Problem set —
1) Copy the passage from the Ceph OSD thread word for word, beginning at the words "This service appears" and stopping after "OSDs reference it.".
2) According to the Ceph OSD thread, when will the nonexistent 'osd' service disappear?
3) Pick up the Ceph OSD mailing-list thread after its last sentence and keep writing.

Extract —
Re: [External Email] Re: Recreate Destroyed OSD

Frédéric Nass <frederic.nass@xxxxxxxxxxxxxxxx> · Wed, 6 Nov 2024 17:04:36 +0100 (CET)

----- Le 1 Nov 24, à 19:28, Dave Hall kdhall@xxxxxxxxxxxxxx a écrit :

> Tim,
> 
> Actually, the links the Eugen shared earlier were sufficient.  I ended up
> with
> 
> service_type: osd
> service_name: osd
> placement:
>  host_pattern: 'ceph01'
> spec:
>  data_devices:
>    rotational: 1
>  db_devices:
>    rotational: 0
> 
> 
> This worked exactly right as far as creating the OSD - it found and reused
> the same OSD number that was previously destroyed, and also recreated the
> WAL/DB LV using the 'blank spot' on the NVMe drive.
> 
> However, I'm a bit concerned that the output of 'ceph orch ls osd' has
> changed in a way that might not be quite good:
> 
> NAME  PORTS  RUNNING  REFRESHED  AGE  PLACEMENT
> osd               32  3m ago     52m  ceph01
> 
> 

Hi Dave,

Was this cluster cephadm adopted? That is moved from non-containerized to containerized cluster.

This would explain why you have these 32 OSDs bound to this unmanaged and actually non-existing (I just figured that out...) 'osd' service.

This service appears in 'ceph orch ls' output as soon as an OSD is converted to a container and restarted with a service_name set to osd.osd in its systemd unit.meta file. But this service doesn't actually exist, in the sens that you cannot remove it (hence the ceph orch rm issue we discussed here a couple of weeks back). You could use this service but I would avoid doing so as it doesn't really exist (here may be a bug) and will disappear as soon as no more OSDs reference it.

> Before all of this started this line used to contain the word 'unmanaged'
> somewhere.  Eugen and I were having a side discussion about how to make all
> of my OSDs managed without destroying them, so I could do things like 'ceph
> orch restart osd' to restart all of the OSDs to assure that the pick up
> changes to attributes like osd_memory_target and osd_memory_target_autotune,
> 
> So, in applying this spec, did I make all my OSDs managed, or just all of
> the ones on ceph01, or just the one that got created when I applied the
> spec?

Source excerpt —
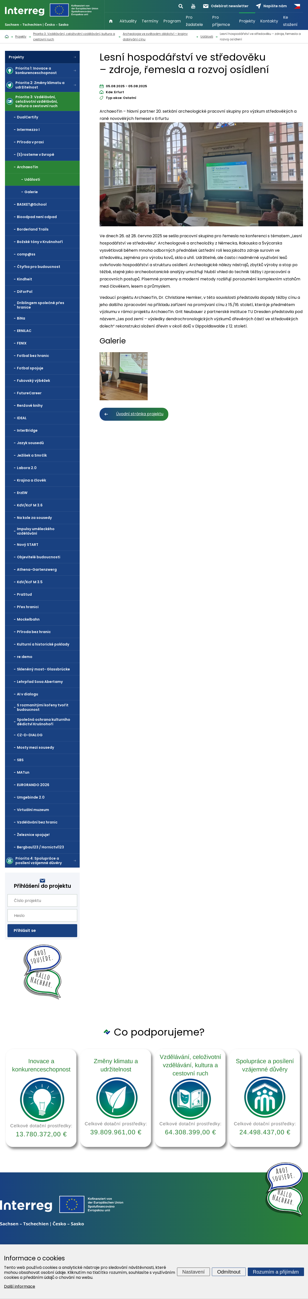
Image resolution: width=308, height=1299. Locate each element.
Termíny (150, 21)
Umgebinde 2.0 (31, 797)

Answers to the exercises —
1)
This service appears in 'ceph orch ls' output as soon as an OSD is converted to a container and restarted with a service_name set to osd.osd in its systemd unit.meta file. But this service doesn't actually exist, in the sens that you cannot remove it (hence the ceph orch rm issue we discussed here a couple of weeks back). You could use this service but I would avoid doing so as it doesn't really exist (here may be a bug) and will disappear as soon as no more OSDs reference it.

2) As soon as no more OSDs reference it.

3)
> 

By applying this spec, you've asked the orchestrator to create OSDs out of any available disks it will find on host ceph01 **only**.
The orchestrator will not try to create any OSDs on any other hosts after you limit the scope of the service to this particular host (host_pattern actually). 

Note that this reduced scope doesn't prevent the orchestrator from restarting all OSDs would you run a 'ceph orch restart osd.osd'.

> When I add my next host, should I change the placement to that host name or
> to '*'?

You could enumerate all hosts one by one or use a pattern like 'ceph0[1-2]'

You may also use regex patterns depending on the version of Ceph that you're using. Check [1].
Regex patterns should be available in next minor Quincy release 17.2.8.

[1] https://github.com/ceph/ceph/pull/53803
[2] https://github.com/ceph/ceph/pull/56222

> 
> More generally, is there a higher level document that talks about Ceph spec
> files and the orchestrator - something that deals with the general concepts?

I think Eugen got you on track. :-)

Cheers,
Frédéric.

> 
> Thanks.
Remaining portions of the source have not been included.